> _Text block_:
Rising interest rates are crushing the mortgage market, as precious few homeowners can now benefit from a refinance and more potential homebuyers become priced out.
Total mortgage application volume fell another 6% last week compared with the previous week, according to the Mortgage Bankers Association’s seasonally adjusted index. Volume was down 41% from the same week one year ago.
The average contract interest rate for 30-year fixed-rate mortgages with conforming loan balances ($647,200 or less) increased to 4.90% from 4.80%, with points decreasing to 0.53 from 0.56 (including the origination fee) for loans with a 20% down payment. That rate was just 3.36% one year ago. That is the fourth consecutive week of increases.
Applications to refinance a home loan, which have been falling steadily for months, dropped another 10% week to week. Refinance demand was 62% lower than the same week one year ago.
“Mortgage application volume continues to decline due to rapidly rising mortgage rates, as financial markets expect significantly tighter monetary policy in the coming months,” said Joel Kan, an MBA economist. “As higher rates reduce the incentive to refinance, application volume dropped to its lowest level since the spring of 2019.”
The refinance share of all applications fell to 38.8% from 51% a year ago.
Mortgage applications to purchase a home declined 3% for the week and were 9% lower than the same week one year ago. A strong employment market with continuing wage growth is keeping housing demand hot, but the supply of existing homes for sale is still extremely lean. Bidding wars tend to be the rule, rather than the exception. Affordability is falling fast, and entry-level buyers are being sidelined.

> _Input data_:

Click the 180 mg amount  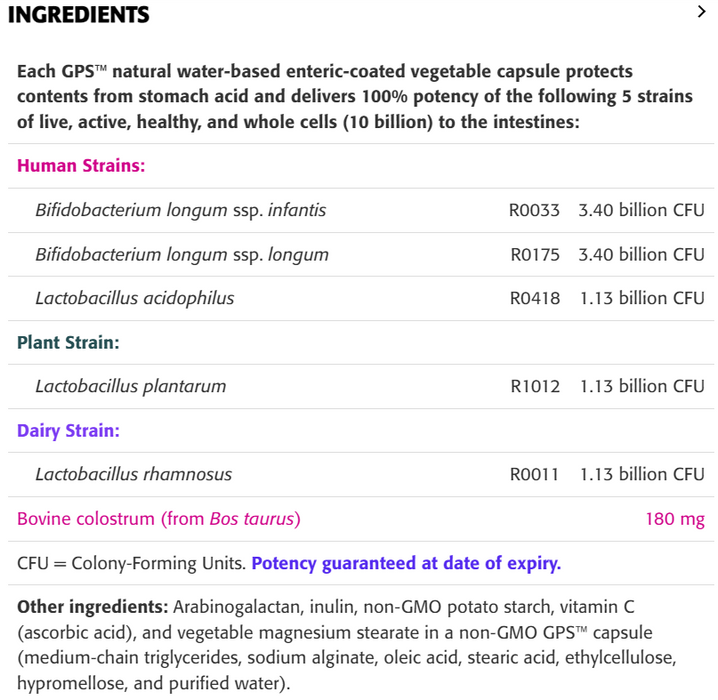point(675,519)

* * *

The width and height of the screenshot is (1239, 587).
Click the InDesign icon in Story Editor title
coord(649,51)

> _Activity 1_: Please print the passage from the mortgage article word for word, starting at "Rising interest rates" and ending at "from the same week one year ago.".
> _Activity 2_: Name every week-to-week percentage decline in applications that the mortgage article reports, along with what each figure measures.

> _Expected output 1_:
Rising interest rates are crushing the mortgage market, as precious few homeowners can now benefit from a refinance and more potential homebuyers become priced out.
Total mortgage application volume fell another 6% last week compared with the previous week, according to the Mortgage Bankers Association’s seasonally adjusted index. Volume was down 41% from the same week one year ago.

> _Expected output 2_:
- Total mortgage application volume: 6%
- Applications to refinance a home loan: 10%
- Mortgage applications to purchase a home: 3%